Some Port producers still crush and ferment in the very old-fashioned way: people stomping barefoot on grapes in lagares, rectangular troughs made of stone, concrete or wood. Taylor Fladgate, for example, and Warre’s, both among the world’s best (Warre’s claims to be the first, established in 1670) still make some of their best Ports this way. But it a dying art, to be sure for a lot of reasons – economics, efficiency, and according to Warre’s, there just aren’t enough people around who are available and willing. Thanks to Dennis Mitchell for noticing.

Anyway, Ports at this stage were traditionally placed in pipes, casks that hold 550 liters or about 145 gallons. They were then transported to storage and blending warehouses at a place called Vila Nova de Gaia, where the producers did the final blending and classifying, resulting in wines of about 20% alcohol. Not all, but many still do this.

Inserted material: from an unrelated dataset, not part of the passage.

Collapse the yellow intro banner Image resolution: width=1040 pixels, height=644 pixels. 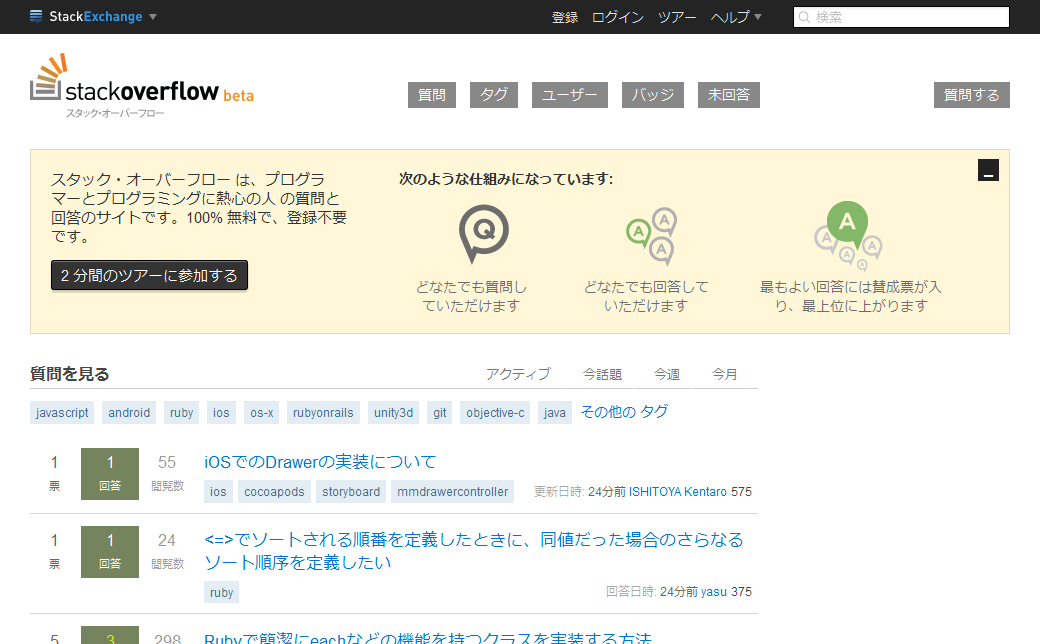pyautogui.click(x=988, y=170)
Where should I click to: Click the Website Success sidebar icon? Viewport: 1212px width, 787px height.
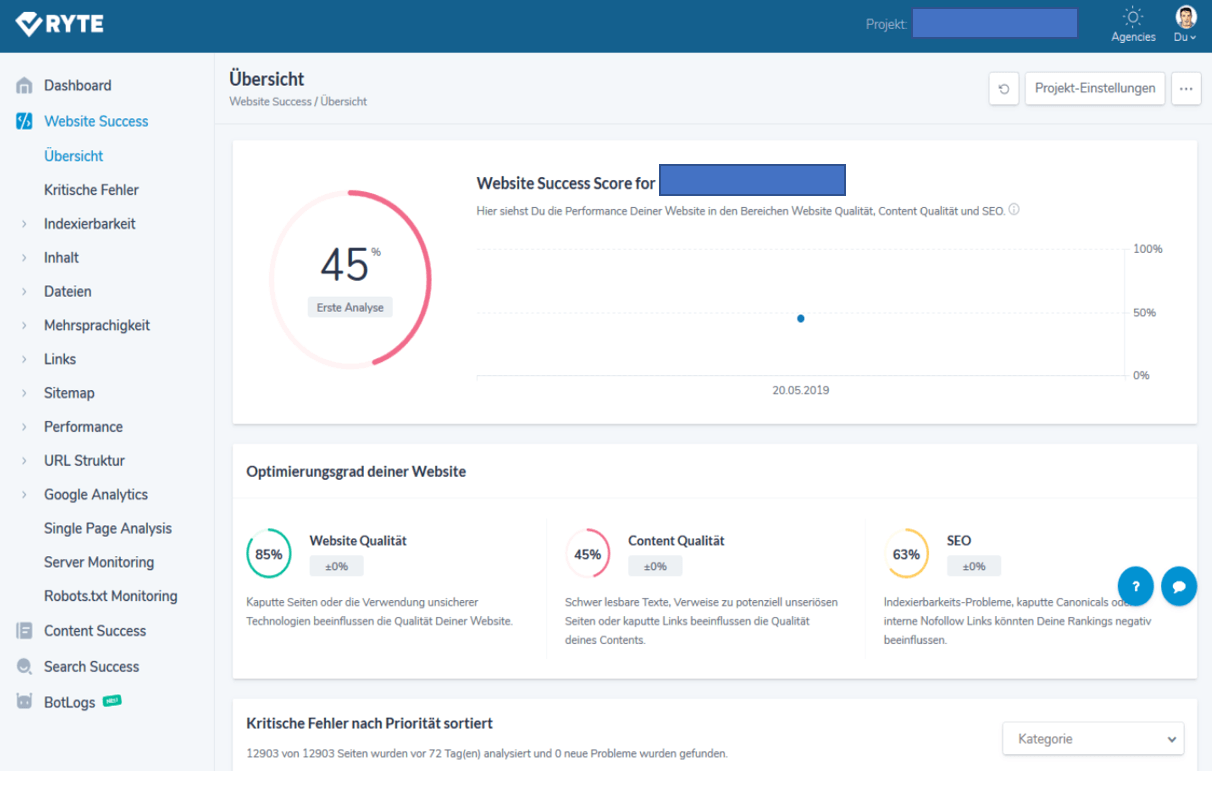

Of course, port-style wine producers outside Portugal do things differently. Few use traditional Port grapes, many preferring instead to traditional noble grapes such as Zinfandel, Petit Verdot, Cabernet Sauvignon and Cab Franc. One winery, Virginia’s Veritas Vineyard, uses Tannat grapes, native to France’s Madiran region, which are remarkably tannic and produce a dense, chewy wine that sometimes must bottle age for a decade before it’s even drinkable. Others use hardy local varieties such as Chambourcin, Norton and Frontenac, that are rarely used by themselves as varietals. Others do grow traditional Port grapes, such as Sonoma’s Pedroncelli.

Traditional Ports come in four main styles that you can recognize on your retailer’s shelves:

Ruby
The most basic Port, and generally the cheapest, blended from several harvests. Rubies usually spend a couple to three years in stainless steel or oak, and they tend to keep the Ruby color for which they’re known. If you’re new to Port but want to try it, start out here.

Tawny
Usually starts with an unremarkable Ruby Port which is then aged in wooden barrels. This process causes it to oxidize and also some evaporation, changing the color from Ruby to a light brown and introduces some pronounced nutty flavors. If you want to try Port but really don’t like sweet wine, give Tawny a shot.

Late-Bottled Vintage
Late-bottled Vintage means just what it says: it’s from a single year’s harvest, but is aged between four to six years in a barrel before being bottled and released, which tends to mature it more quickly.

Vi
ntage

Only about two percent of Port can be called Vintage. It’s aged in barrels for a couple years only but then in bottle for maybe 10 years before being released for sale. Aging in bottle retains the ruby color and fresh, fruity quality but the long bottle-aging adds character…and price.